ECLI:NL:RBSGR:2003:AO1333
Rechtbank 's-Gravenhage
- Eerste aanleg - enkelvoudig
- Rechtspraak.nl
Toetsing van de rechtmatigheid van de bewaring van een vreemdeling in het kader van de Vreemdelingenwet 2000
In deze zaak heeft de Rechtbank 's-Gravenhage op 23 september 2003 uitspraak gedaan in een beroep tegen de vrijheidsontnemende maatregel van bewaring van een vreemdeling, die geen rechtmatig verblijf had in Nederland. De vreemdeling, vertegenwoordigd door zijn advocaat mr. H.K. Westerhof, had beroep aangetekend tegen het besluit van de Minister voor Vreemdelingenzaken en Integratie, dat op 8 september 2003 was genomen. De rechtbank heeft vastgesteld dat de vreemdeling op 9 september 2003 een beroepschrift had ingediend, waarin ook schadevergoeding werd verzocht. Tijdens de openbare behandeling op 16 september 2003 was de vreemdeling aanwezig, bijgestaan door zijn gemachtigde, terwijl de verweerder werd vertegenwoordigd door zijn gemachtigde en een tolk in de Chinese taal aanwezig was.

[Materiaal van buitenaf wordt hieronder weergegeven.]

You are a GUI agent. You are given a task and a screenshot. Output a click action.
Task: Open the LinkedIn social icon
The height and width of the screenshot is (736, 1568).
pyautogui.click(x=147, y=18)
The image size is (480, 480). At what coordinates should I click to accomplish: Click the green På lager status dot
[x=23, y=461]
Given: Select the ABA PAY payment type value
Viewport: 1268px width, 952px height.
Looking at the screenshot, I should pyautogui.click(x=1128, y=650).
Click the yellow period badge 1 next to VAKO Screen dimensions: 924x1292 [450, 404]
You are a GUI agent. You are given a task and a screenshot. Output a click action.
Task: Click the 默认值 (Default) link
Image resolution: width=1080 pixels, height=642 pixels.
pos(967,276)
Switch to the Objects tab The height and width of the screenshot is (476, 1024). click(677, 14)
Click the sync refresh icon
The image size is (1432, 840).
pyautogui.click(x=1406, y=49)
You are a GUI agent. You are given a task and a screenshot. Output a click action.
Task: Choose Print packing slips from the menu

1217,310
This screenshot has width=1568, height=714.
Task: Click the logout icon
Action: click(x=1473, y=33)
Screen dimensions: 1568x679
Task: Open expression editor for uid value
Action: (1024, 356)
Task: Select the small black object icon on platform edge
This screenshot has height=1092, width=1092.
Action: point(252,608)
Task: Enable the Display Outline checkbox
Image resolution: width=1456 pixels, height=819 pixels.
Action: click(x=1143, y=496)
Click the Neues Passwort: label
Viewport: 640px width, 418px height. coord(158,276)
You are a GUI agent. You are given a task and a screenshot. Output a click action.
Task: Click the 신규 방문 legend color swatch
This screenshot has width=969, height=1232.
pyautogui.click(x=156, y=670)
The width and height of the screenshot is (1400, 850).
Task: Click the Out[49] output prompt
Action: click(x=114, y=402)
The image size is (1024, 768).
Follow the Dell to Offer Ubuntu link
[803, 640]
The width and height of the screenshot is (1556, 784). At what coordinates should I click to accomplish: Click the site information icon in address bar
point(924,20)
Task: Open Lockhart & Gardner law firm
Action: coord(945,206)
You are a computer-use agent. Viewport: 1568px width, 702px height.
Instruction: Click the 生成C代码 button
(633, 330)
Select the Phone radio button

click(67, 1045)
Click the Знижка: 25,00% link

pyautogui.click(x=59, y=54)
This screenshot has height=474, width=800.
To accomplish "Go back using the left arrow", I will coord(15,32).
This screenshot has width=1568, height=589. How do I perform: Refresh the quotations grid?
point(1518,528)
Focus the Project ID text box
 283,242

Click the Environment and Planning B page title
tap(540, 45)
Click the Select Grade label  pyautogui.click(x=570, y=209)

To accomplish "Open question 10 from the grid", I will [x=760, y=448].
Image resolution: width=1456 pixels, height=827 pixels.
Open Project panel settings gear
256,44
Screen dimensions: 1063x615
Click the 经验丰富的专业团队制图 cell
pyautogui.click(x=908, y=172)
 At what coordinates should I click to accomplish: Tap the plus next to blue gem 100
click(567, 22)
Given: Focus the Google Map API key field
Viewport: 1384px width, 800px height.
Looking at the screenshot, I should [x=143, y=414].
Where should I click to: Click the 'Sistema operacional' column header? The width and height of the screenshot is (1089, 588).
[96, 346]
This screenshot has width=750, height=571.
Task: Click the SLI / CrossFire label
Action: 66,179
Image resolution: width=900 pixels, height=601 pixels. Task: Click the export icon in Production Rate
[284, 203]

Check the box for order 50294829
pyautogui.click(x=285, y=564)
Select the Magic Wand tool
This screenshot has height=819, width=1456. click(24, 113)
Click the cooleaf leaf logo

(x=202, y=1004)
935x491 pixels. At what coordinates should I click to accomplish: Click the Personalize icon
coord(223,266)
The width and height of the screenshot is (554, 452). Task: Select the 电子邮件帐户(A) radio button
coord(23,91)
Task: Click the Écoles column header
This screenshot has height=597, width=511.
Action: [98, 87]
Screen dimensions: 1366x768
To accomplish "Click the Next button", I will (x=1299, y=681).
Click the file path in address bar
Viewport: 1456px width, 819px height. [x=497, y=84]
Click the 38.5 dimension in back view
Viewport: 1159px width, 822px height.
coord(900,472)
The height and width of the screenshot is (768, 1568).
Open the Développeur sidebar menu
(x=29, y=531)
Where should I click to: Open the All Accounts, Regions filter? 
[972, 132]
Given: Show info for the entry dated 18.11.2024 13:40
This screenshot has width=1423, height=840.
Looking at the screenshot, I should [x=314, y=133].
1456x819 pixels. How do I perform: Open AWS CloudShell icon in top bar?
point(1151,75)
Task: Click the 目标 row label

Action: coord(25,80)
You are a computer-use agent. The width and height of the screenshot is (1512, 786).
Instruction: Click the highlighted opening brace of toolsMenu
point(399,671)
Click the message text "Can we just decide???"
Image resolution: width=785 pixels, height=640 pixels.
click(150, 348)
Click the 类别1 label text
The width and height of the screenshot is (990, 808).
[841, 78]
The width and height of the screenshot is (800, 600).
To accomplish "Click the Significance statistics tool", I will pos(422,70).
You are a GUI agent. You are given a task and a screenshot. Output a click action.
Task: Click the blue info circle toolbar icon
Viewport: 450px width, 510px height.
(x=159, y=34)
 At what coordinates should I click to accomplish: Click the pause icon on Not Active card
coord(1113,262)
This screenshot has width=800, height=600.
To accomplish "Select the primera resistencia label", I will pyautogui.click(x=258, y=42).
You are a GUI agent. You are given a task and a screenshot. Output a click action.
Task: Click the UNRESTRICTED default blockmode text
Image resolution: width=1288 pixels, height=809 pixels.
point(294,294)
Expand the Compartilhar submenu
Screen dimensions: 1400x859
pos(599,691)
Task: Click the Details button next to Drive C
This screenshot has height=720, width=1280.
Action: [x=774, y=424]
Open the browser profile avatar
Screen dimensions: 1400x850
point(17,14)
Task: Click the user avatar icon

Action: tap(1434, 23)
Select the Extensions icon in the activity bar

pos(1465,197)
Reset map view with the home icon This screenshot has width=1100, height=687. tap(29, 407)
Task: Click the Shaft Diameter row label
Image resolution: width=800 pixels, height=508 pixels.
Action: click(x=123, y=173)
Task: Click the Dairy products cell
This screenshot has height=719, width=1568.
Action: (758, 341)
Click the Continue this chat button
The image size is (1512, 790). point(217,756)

De rechtbank heeft in haar overwegingen de relevante artikelen van de Vreemdelingenwet 2000 (Vw 2000) besproken, met name artikel 59, dat de voorwaarden voor bewaring van vreemdelingen regelt. De rechtbank oordeelde dat de noodzakelijke documenten voor de terugkeer van de vreemdeling binnen korte termijn beschikbaar moesten zijn. De rechtbank heeft vastgesteld dat acht dagen na de aanvang van de bewaring een geldig laissez-passer beschikbaar was, wat de rechtmatigheid van de bewaring bevestigde. De rechtbank heeft het standpunt van de gemachtigde van de vreemdeling verworpen, dat verweerder een kopie van het laissez-passer moest overleggen, en benadrukte dat pas bij twijfel aan de juistheid van de stellingen van verweerder een nadere toelichting vereist is.
De rechtbank concludeerde dat er geen strijd was met de Vw 2000 en dat de belangenafweging in redelijkheid was gerechtvaardigd. Het beroep van de vreemdeling werd ongegrond verklaard, en het verzoek om schadevergoeding werd afgewezen. De rechtbank oordeelde dat er geen termen aanwezig waren voor een proceskostenveroordeling.